- [WHAT TO PRODUCE]: Counting from the line that holds "Where should I click to: Register", return each line exactly, through and including the last line of the entries.

- [Stored items]:
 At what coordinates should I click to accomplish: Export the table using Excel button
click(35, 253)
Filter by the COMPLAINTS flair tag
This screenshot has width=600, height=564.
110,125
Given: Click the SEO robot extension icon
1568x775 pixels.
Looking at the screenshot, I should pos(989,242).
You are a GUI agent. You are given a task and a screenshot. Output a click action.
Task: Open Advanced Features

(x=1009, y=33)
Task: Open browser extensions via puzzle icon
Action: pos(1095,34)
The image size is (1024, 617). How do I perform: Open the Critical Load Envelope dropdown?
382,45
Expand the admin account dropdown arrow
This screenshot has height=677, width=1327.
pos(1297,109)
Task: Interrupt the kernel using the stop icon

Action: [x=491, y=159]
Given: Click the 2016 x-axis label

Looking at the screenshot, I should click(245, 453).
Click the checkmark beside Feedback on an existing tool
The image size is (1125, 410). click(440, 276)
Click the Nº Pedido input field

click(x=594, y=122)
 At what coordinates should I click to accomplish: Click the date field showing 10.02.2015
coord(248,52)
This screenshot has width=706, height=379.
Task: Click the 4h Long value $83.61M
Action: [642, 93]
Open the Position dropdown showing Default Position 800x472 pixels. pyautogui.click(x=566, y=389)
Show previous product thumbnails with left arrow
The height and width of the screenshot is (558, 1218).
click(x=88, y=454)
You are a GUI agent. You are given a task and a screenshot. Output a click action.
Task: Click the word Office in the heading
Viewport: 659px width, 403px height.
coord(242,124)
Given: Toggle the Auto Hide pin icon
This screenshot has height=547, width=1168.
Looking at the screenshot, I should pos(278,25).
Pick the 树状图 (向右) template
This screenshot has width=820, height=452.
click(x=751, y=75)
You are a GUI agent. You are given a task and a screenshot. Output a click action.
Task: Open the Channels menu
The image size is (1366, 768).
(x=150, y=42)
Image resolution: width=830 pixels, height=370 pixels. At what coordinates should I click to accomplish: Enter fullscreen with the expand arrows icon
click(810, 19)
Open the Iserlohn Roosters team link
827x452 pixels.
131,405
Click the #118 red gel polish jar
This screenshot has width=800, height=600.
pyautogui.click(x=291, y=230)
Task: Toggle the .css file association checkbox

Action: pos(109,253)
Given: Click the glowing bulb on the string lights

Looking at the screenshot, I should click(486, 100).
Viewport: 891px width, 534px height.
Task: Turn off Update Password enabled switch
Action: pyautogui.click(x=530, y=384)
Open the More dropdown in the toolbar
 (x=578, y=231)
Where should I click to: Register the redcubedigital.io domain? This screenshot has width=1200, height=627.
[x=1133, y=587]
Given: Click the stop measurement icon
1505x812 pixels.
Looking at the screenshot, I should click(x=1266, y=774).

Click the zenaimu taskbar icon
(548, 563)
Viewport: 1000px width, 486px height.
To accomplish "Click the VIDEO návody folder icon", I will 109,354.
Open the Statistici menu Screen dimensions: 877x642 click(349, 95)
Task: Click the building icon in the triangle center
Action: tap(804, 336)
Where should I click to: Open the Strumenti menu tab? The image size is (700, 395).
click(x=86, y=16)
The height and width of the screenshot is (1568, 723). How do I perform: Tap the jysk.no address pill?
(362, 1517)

- [SOLUTION FOR THIS TASK]:
Where should I click to: Register the redcubedigital.io domain? This screenshot has width=1200, height=627.
[x=1133, y=587]
Given: Click the stop measurement icon
1505x812 pixels.
Looking at the screenshot, I should click(x=1266, y=774).

Click the zenaimu taskbar icon
(548, 563)
Viewport: 1000px width, 486px height.
To accomplish "Click the VIDEO návody folder icon", I will 109,354.
Open the Statistici menu Screen dimensions: 877x642 click(349, 95)
Task: Click the building icon in the triangle center
Action: tap(804, 336)
Where should I click to: Open the Strumenti menu tab? The image size is (700, 395).
click(x=86, y=16)
The height and width of the screenshot is (1568, 723). How do I perform: Tap the jysk.no address pill?
(362, 1517)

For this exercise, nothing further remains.